Ей больше нечего желать, не к чему стремиться. Она — лучшая, единственная, самая достойная, как было всегда, как будет впредь.
Наверное, поэтому ей так пусто и грустно… И одиноко…
Кстати, прекрасная подводка к давно зависшему в архиве сюжету… Что-то о женщине, которая добилась карьерного успеха, но при этом утратила личное счастье. Надо бы использовать его в завтрашней съемке…
Настя входит в ночной магазин.
— Мне нужны ручка и листок бумаги!
Ее снабжают всем необходимым, несмотря на то что канцтовары вовсе не входят в ассортимент ночной лавчонки.

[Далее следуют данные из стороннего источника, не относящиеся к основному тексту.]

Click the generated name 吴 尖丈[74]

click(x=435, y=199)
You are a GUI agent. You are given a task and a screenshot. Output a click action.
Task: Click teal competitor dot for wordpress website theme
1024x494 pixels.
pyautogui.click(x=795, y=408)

— Ах, это вы! — восклицает пухлогрудая продавщица, молитвенно сложив руки. — Мы вас смотрим каждый вечер! Мы вас так любим! Вы — наш Ангел!
— Любим! — подтверждает пьяный парень, распихивающий по карманам бутылки пива. — Капец! Жалко, что я пьян вдрабадан — мне никто не поверит, что я ее действительно видел!

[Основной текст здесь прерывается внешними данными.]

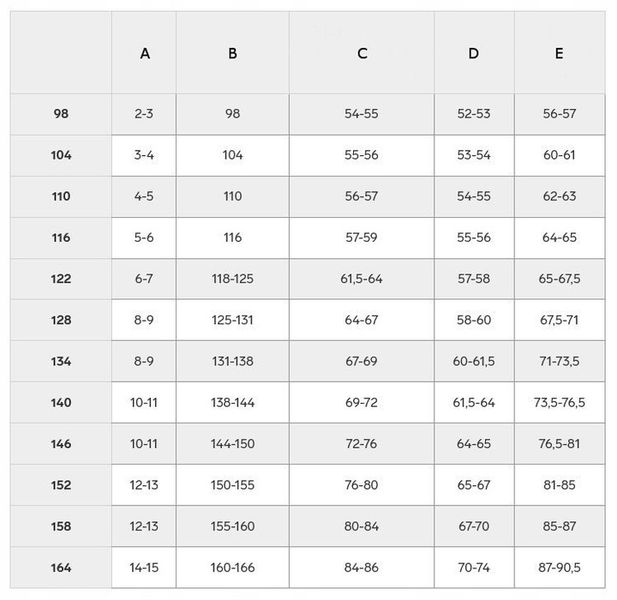This screenshot has height=600, width=617.
Task: Select the cell showing 87-90,5
Action: (x=559, y=568)
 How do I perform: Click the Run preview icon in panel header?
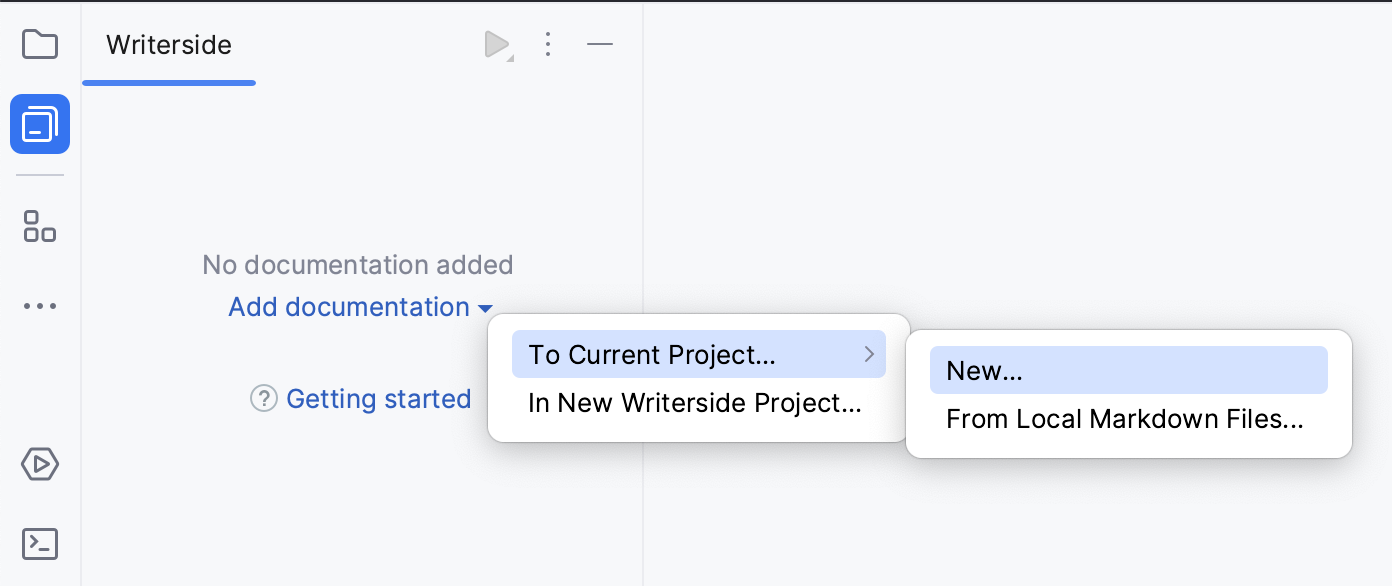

— Можно мне ваш автограф? — просит ночной сторож, протягивая паспорт, — и она размашисто выводит на нем свое новое имя: «Ангел».
Выйдя из магазина, она торопливо пишет на клочке бумаги, безжалостно разрывая пером белую плоть листа. Она пишет то, что так остро чувствует сейчас:
«Достигнув вершины, мы вдруг обнаруживаем, что перед нами — пустота. Нам больше некуда идти, не к чему стремиться, незачем жить. Мы понимаем, что жертвовали собой во имя ложных целей, ради ложного успеха. Что потерь у нас больше, чем обретений. Что этот успех нам, в сущности, уже не нужен.